**EXERCISE MATERIAL:**
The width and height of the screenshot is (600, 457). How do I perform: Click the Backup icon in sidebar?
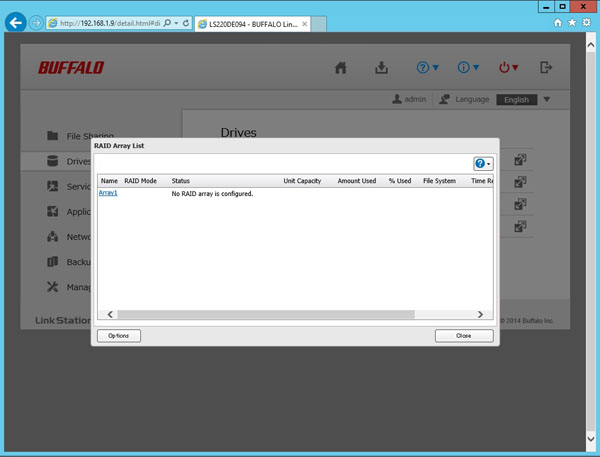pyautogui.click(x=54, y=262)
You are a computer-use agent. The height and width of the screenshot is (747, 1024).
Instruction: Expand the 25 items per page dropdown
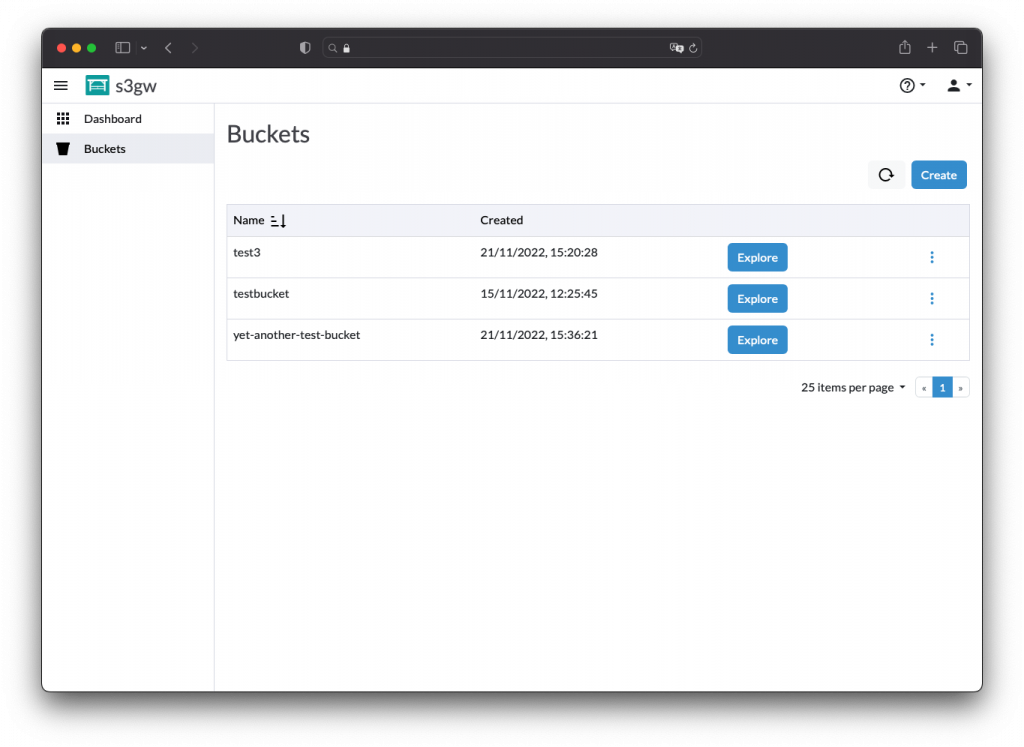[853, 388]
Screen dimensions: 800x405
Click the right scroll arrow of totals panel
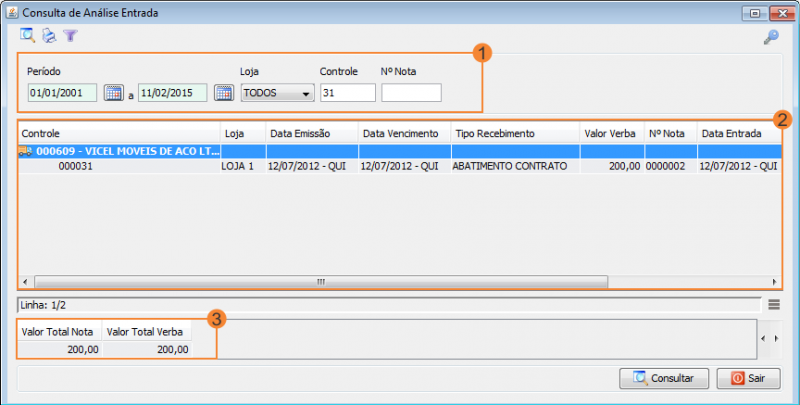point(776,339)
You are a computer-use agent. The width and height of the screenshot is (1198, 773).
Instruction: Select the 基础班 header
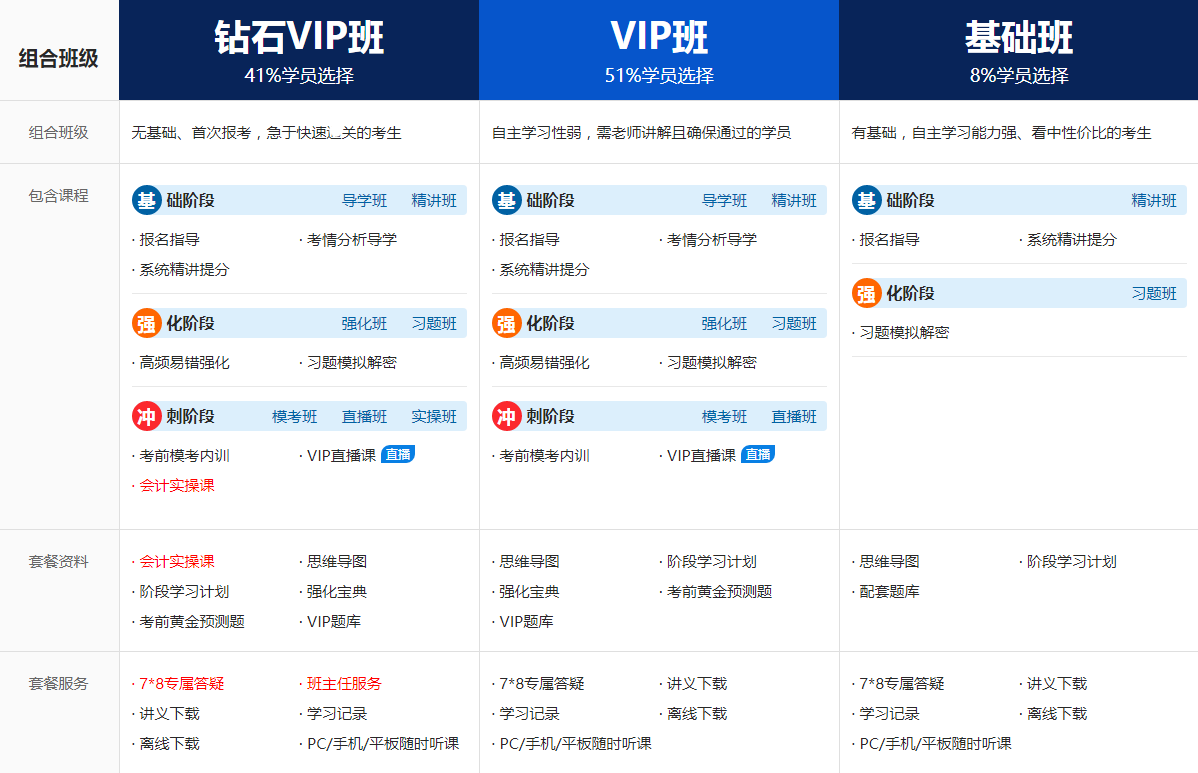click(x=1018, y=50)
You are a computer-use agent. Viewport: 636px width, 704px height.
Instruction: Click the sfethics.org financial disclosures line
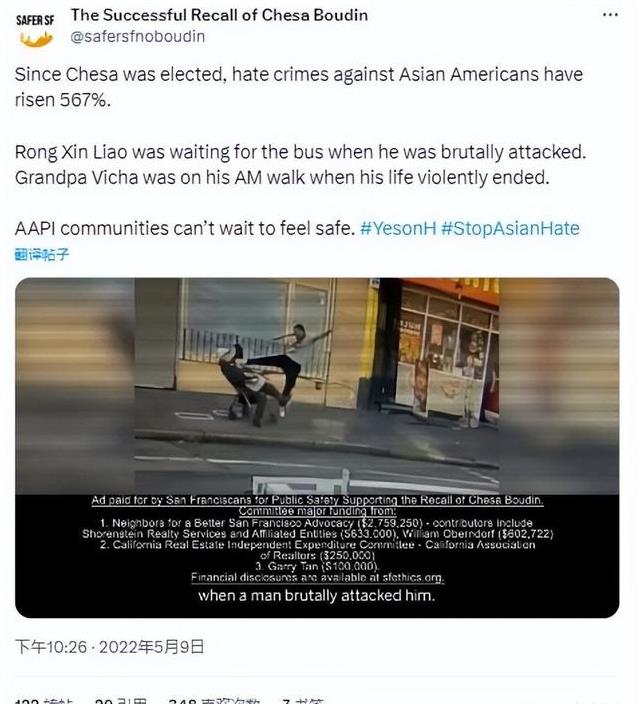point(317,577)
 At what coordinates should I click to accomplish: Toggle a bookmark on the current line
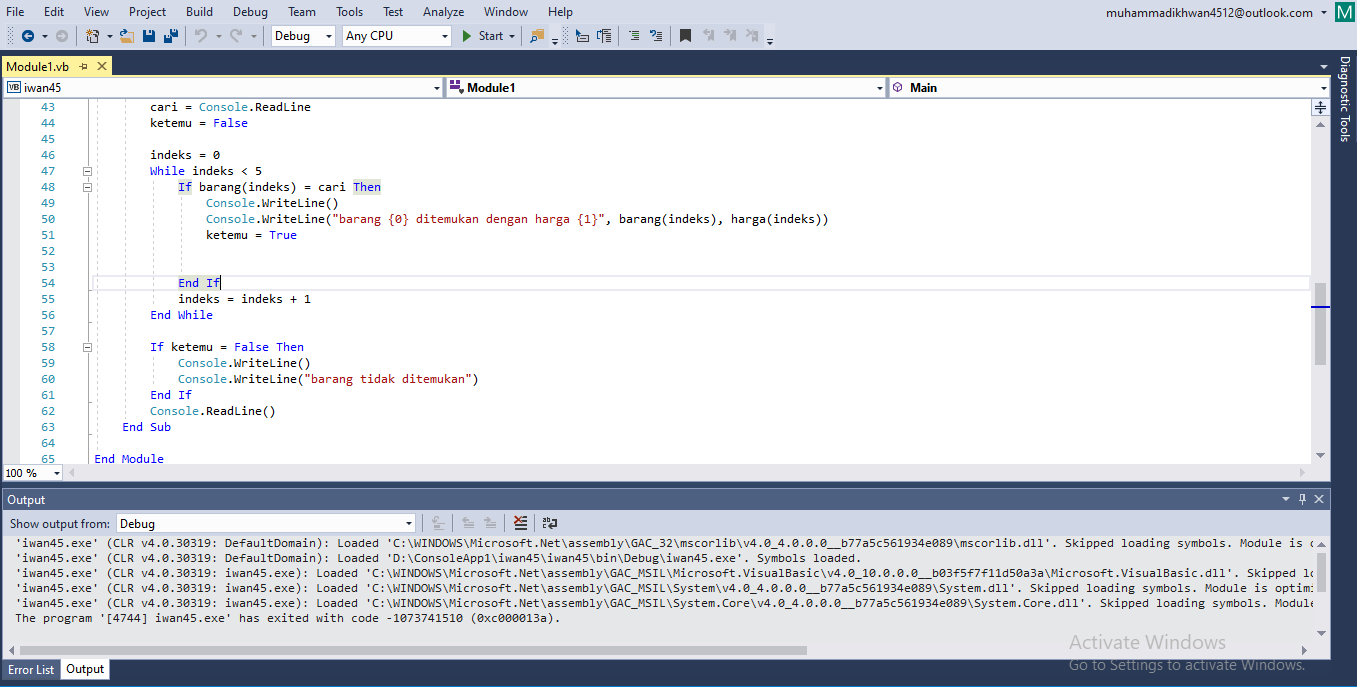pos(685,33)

...

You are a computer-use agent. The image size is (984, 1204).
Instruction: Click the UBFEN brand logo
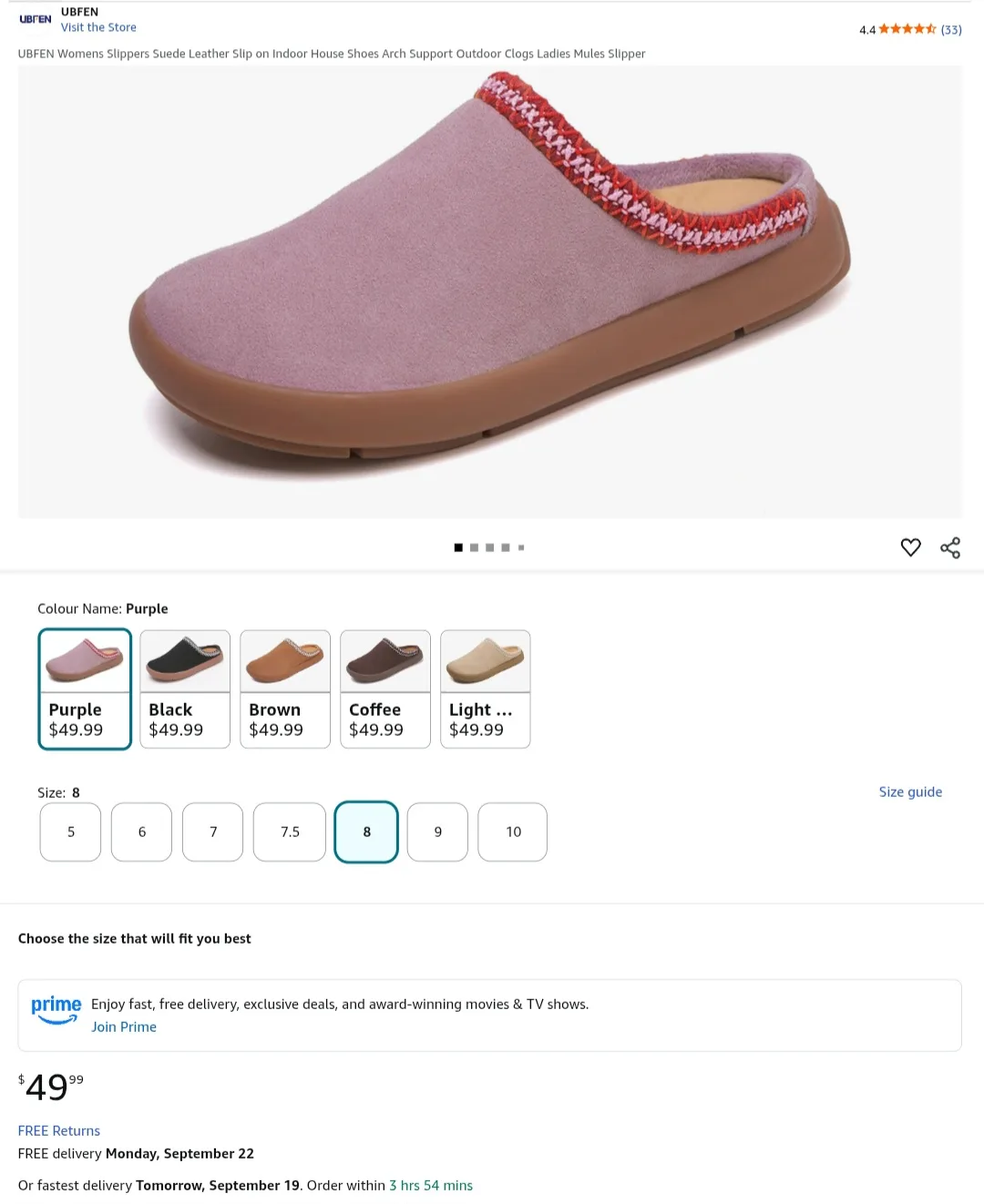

==

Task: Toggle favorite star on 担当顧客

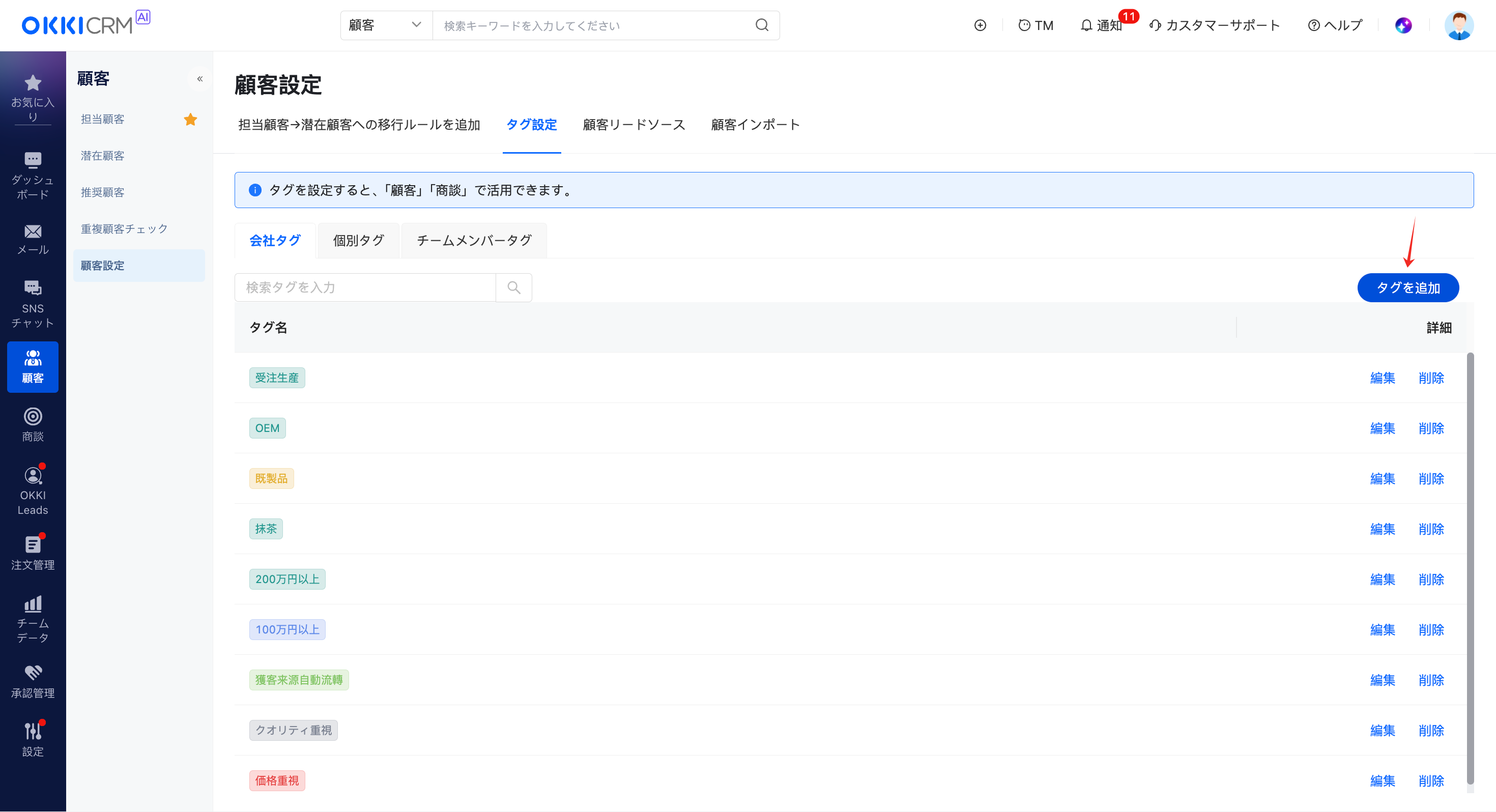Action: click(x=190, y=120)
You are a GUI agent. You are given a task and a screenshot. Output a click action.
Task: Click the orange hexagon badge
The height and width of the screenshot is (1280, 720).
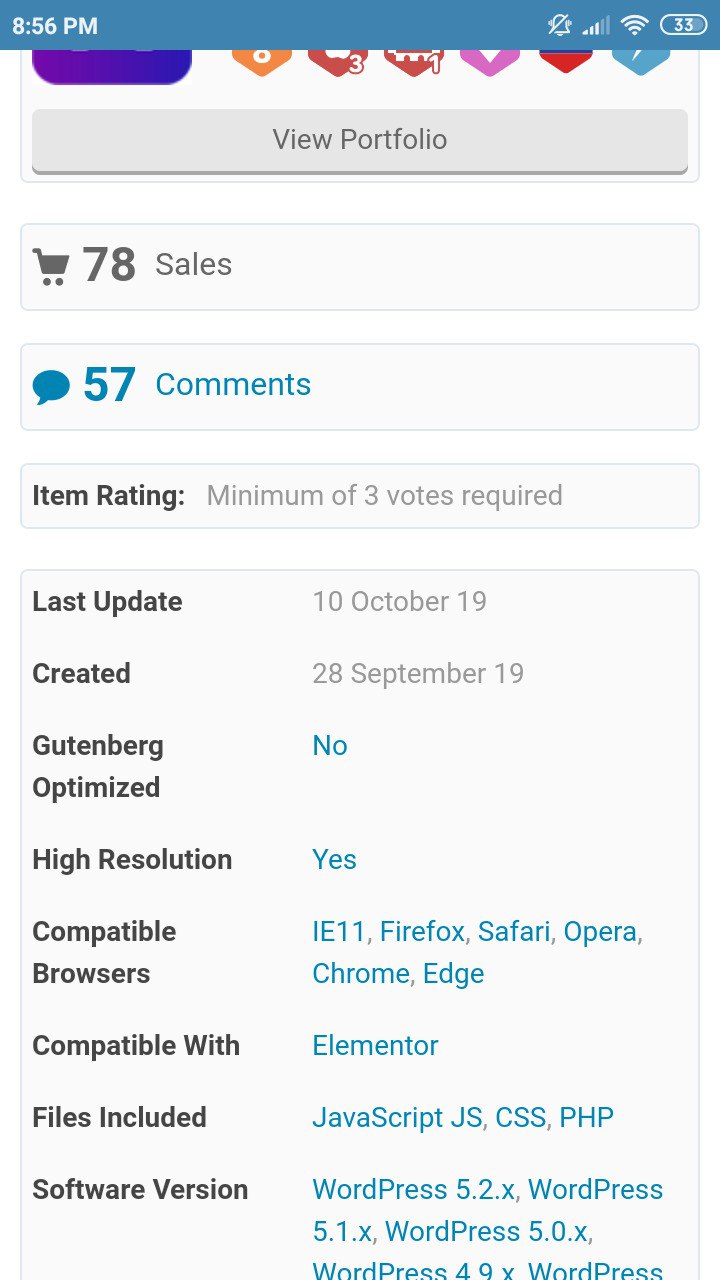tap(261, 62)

**WORK TO COMPLETE:**
Rewrite the rows in the stretch from the line containing "You are a computer-use agent. The width" through the line containing "pos(685,33)", both ends included, with every click coordinate in the answers multiplied by 1.25 and rounded to a whole number, halves rounded up. Keep the requests as they are and leave the pictures out.

**RESPONSE FOR THIS EXERCISE:**
You are a computer-use agent. The width and height of the screenshot is (1198, 773).
Instruction: Select the 基础班 header
click(x=1273, y=63)
You are a computer-use agent. Viewport: 636px width, 704px height.
Instruction: Click the sfethics.org financial disclosures line
point(396,721)
 At what coordinates should I click to accomplish: Toggle a bookmark on the current line
pos(856,41)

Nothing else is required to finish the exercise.